The deaths of the Doge of Venice and of the Lord of Milan were soon followed by another, which, if it had happened some years earlier, would have strongly affected Petrarch. This was the tragic end of Rienzo. Our poet’s opinion of this extraordinary man had been changed by his later conduct, and he now took but a comparatively feeble interest in him. Under the pontificate of Clement VI., the ex-Tribune, after his fall, had been consigned to a prison at Avignon. Innocent, the succeeding Pope, thought differently of him from his predecessor, and sent the Cardinal Albornoz into Italy, with an order to establish him at Rome, and to confide the government of the city to him under the title of senator. The Cardinal obeyed the injunction; but after a brief and inglorious struggle with the faction of the Colonnas, Rienzo perished in a popular sedition on the 8th of October, 1354.
War was now raging between the States of the Venetian League and Milan, united with Genoa, when a new actor was brought upon the scene. The Emperor, who had been solicited by one half of Italy to enter the kingdom, but who hesitated from dread of the Lord of Milan, was evidently induced by the intelligence of John Visconti’s death to accept this invitation.
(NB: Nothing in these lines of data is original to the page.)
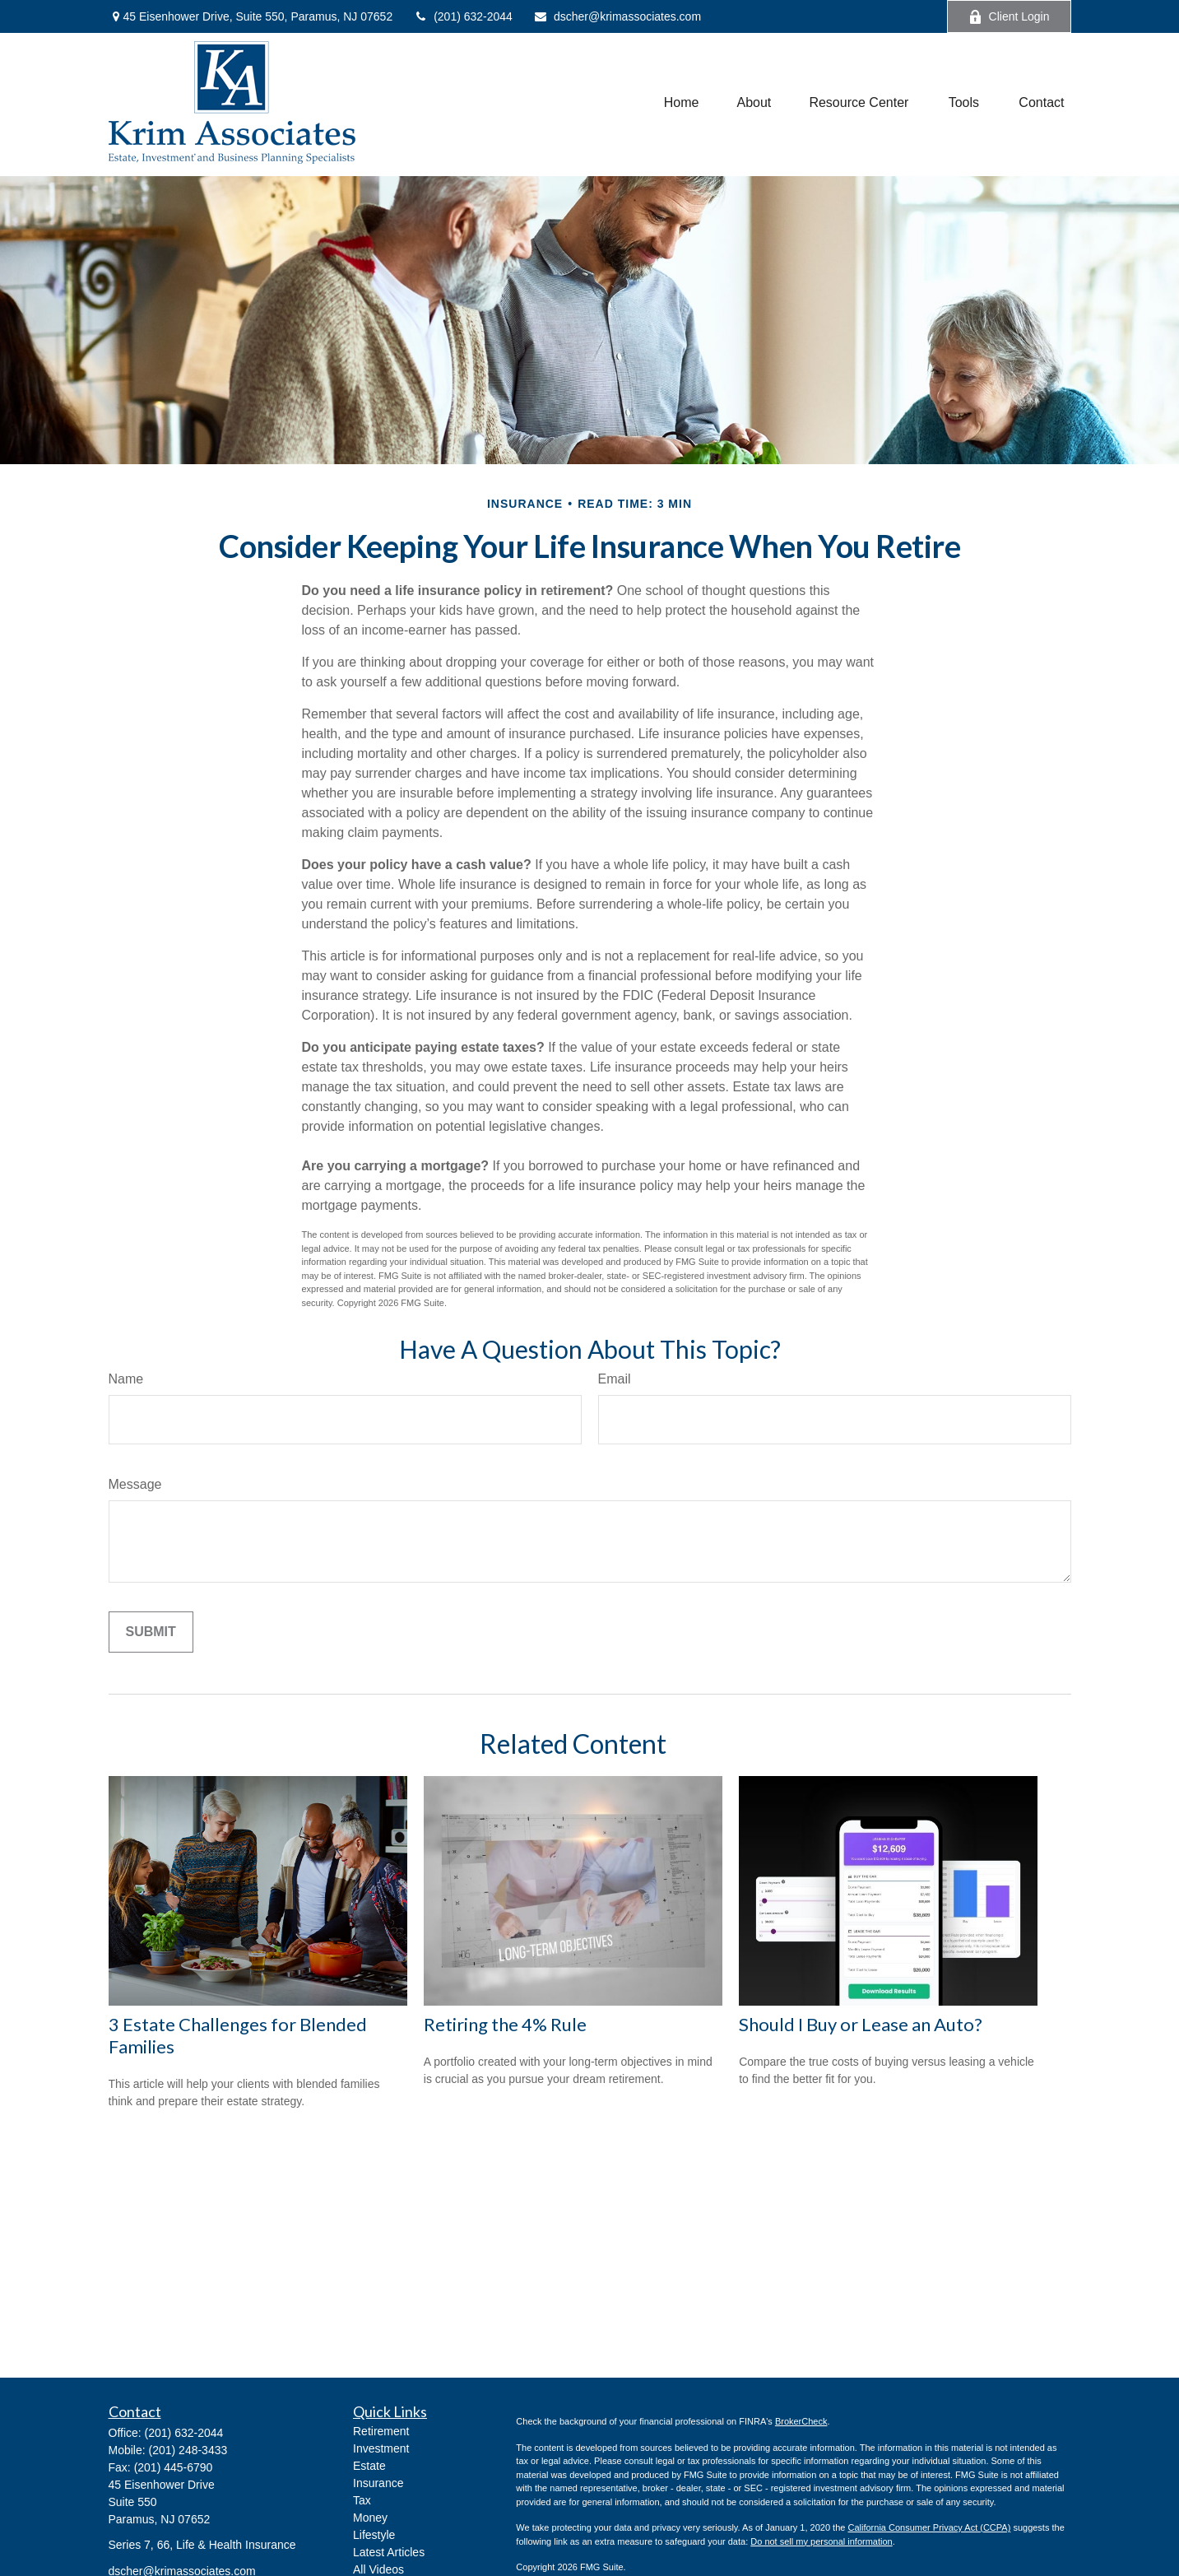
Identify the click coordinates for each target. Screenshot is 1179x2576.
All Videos (378, 2569)
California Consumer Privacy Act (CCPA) (928, 2527)
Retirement (381, 2431)
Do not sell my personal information (821, 2541)
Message (135, 1484)
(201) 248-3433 (188, 2450)
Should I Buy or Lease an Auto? (860, 2024)
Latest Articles (389, 2552)
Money (370, 2517)
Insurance (378, 2483)
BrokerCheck (801, 2421)
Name (126, 1379)
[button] (681, 102)
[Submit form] (151, 1632)
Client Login (1009, 17)
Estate (369, 2465)
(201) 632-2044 (463, 16)
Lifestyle (374, 2534)
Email (614, 1379)
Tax (362, 2500)
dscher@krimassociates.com (617, 16)
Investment (381, 2448)
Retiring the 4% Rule (505, 2024)
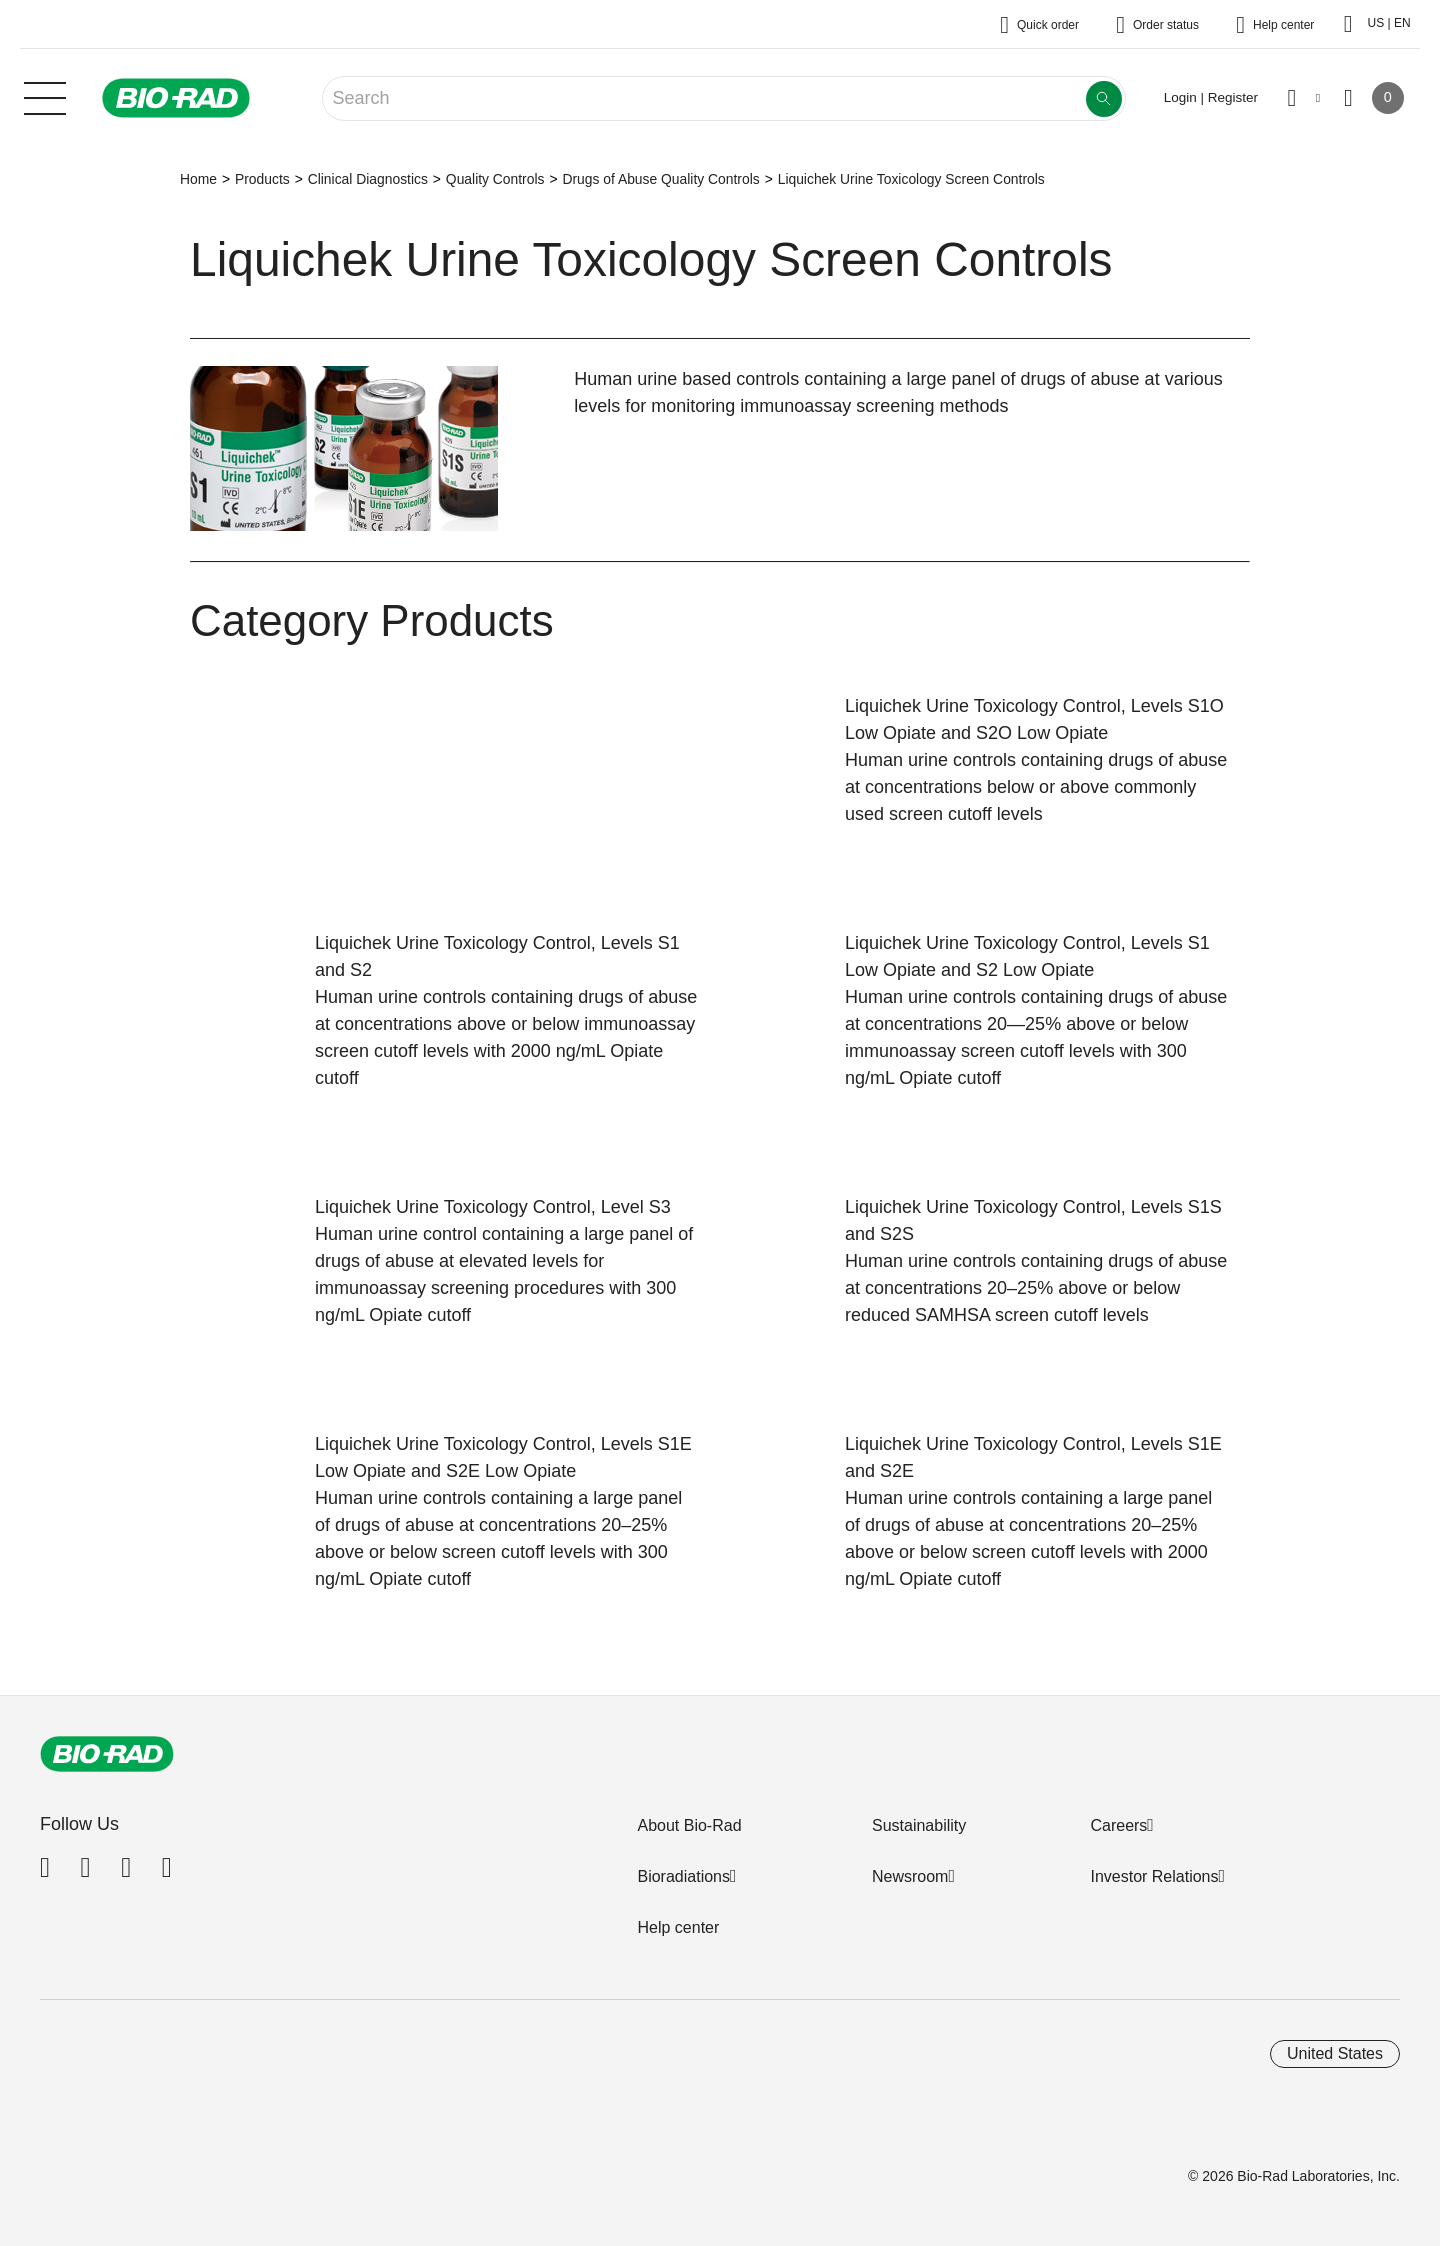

In October, 1354, his Imperial Majesty entered Italy, with no show of martial preparation, being attended by only three hundred horsemen. On the 10th of November he arrived at Mantua, where he was received as sovereign. There he stopped for some time, before he pursued his route to Rome.
The moment Petrarch heard of his arrival, he wrote to his Imperial Majesty in transports of joy. “You are no longer,” he said, “king of Bohemia. I behold in you the king of the world, the Roman emperor, the true Caesar.” The Emperor received this letter at Mantua, and in a few days sent Sacromore de Pomieres, one of his squires, to invite Petrarch to come and meet him, expressing the utmost eagerness to see him. Petrarch could not resist so flattering an invitation; he was not to be deterred even by the unprecedented severity of the frost, and departed from Milan on the 9th of December; but, with all the speed that he could make, was not able to reach Mantua till the 12th.